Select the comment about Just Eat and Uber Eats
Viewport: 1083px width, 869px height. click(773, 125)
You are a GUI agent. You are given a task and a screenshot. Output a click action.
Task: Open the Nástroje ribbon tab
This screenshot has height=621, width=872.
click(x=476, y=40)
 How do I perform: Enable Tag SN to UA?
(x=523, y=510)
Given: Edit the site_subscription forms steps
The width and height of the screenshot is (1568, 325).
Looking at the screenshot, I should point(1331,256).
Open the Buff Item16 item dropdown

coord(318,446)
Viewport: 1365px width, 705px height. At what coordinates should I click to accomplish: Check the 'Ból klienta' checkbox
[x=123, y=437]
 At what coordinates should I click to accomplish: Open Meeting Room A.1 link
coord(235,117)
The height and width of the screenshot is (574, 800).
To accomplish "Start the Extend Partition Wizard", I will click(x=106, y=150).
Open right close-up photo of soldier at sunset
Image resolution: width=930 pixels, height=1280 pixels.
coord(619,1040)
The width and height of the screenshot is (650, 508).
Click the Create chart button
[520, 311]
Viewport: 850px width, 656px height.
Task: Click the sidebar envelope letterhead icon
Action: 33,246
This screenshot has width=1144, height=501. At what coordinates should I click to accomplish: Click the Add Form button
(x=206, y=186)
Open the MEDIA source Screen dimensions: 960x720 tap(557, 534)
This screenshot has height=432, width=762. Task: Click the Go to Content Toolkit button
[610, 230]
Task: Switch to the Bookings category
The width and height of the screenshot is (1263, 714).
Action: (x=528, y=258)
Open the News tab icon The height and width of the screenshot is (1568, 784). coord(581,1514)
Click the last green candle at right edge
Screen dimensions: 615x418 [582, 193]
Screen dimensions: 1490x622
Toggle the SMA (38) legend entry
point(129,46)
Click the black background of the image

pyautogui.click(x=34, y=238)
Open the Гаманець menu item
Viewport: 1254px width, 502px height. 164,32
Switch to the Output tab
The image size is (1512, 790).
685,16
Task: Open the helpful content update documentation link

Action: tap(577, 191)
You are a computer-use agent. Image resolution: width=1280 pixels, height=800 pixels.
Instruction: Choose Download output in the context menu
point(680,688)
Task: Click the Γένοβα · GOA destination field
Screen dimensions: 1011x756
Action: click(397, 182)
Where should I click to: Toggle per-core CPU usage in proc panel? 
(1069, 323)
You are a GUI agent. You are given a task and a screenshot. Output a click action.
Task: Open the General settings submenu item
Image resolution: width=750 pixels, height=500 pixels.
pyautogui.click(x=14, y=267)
____
> _What the exercise asks_:
All entries shown above should be duplicated without a single difference.

> _Task result_:
Select the comment about Just Eat and Uber Eats
Viewport: 1083px width, 869px height. click(773, 125)
You are a GUI agent. You are given a task and a screenshot. Output a click action.
Task: Open the Nástroje ribbon tab
This screenshot has height=621, width=872.
click(x=476, y=40)
 How do I perform: Enable Tag SN to UA?
(x=523, y=510)
Given: Edit the site_subscription forms steps
The width and height of the screenshot is (1568, 325).
Looking at the screenshot, I should point(1331,256).
Open the Buff Item16 item dropdown

coord(318,446)
Viewport: 1365px width, 705px height. At what coordinates should I click to accomplish: Check the 'Ból klienta' checkbox
[x=123, y=437]
 At what coordinates should I click to accomplish: Open Meeting Room A.1 link
coord(235,117)
The height and width of the screenshot is (574, 800).
To accomplish "Start the Extend Partition Wizard", I will click(x=106, y=150).
Open right close-up photo of soldier at sunset
Image resolution: width=930 pixels, height=1280 pixels.
coord(619,1040)
The width and height of the screenshot is (650, 508).
Click the Create chart button
[520, 311]
Viewport: 850px width, 656px height.
Task: Click the sidebar envelope letterhead icon
Action: 33,246
This screenshot has width=1144, height=501. At what coordinates should I click to accomplish: Click the Add Form button
(x=206, y=186)
Open the MEDIA source Screen dimensions: 960x720 tap(557, 534)
This screenshot has height=432, width=762. Task: Click the Go to Content Toolkit button
[610, 230]
Task: Switch to the Bookings category
The width and height of the screenshot is (1263, 714).
Action: (x=528, y=258)
Open the News tab icon The height and width of the screenshot is (1568, 784). coord(581,1514)
Click the last green candle at right edge
Screen dimensions: 615x418 [582, 193]
Screen dimensions: 1490x622
Toggle the SMA (38) legend entry
point(129,46)
Click the black background of the image

pyautogui.click(x=34, y=238)
Open the Гаманець menu item
Viewport: 1254px width, 502px height. 164,32
Switch to the Output tab
The image size is (1512, 790).
685,16
Task: Open the helpful content update documentation link

Action: tap(577, 191)
You are a computer-use agent. Image resolution: width=1280 pixels, height=800 pixels.
Instruction: Choose Download output in the context menu
point(680,688)
Task: Click the Γένοβα · GOA destination field
Screen dimensions: 1011x756
Action: click(397, 182)
Where should I click to: Toggle per-core CPU usage in proc panel? 
(1069, 323)
You are a GUI agent. You are given a task and a screenshot. Output a click action.
Task: Open the General settings submenu item
Image resolution: width=750 pixels, height=500 pixels.
pyautogui.click(x=14, y=267)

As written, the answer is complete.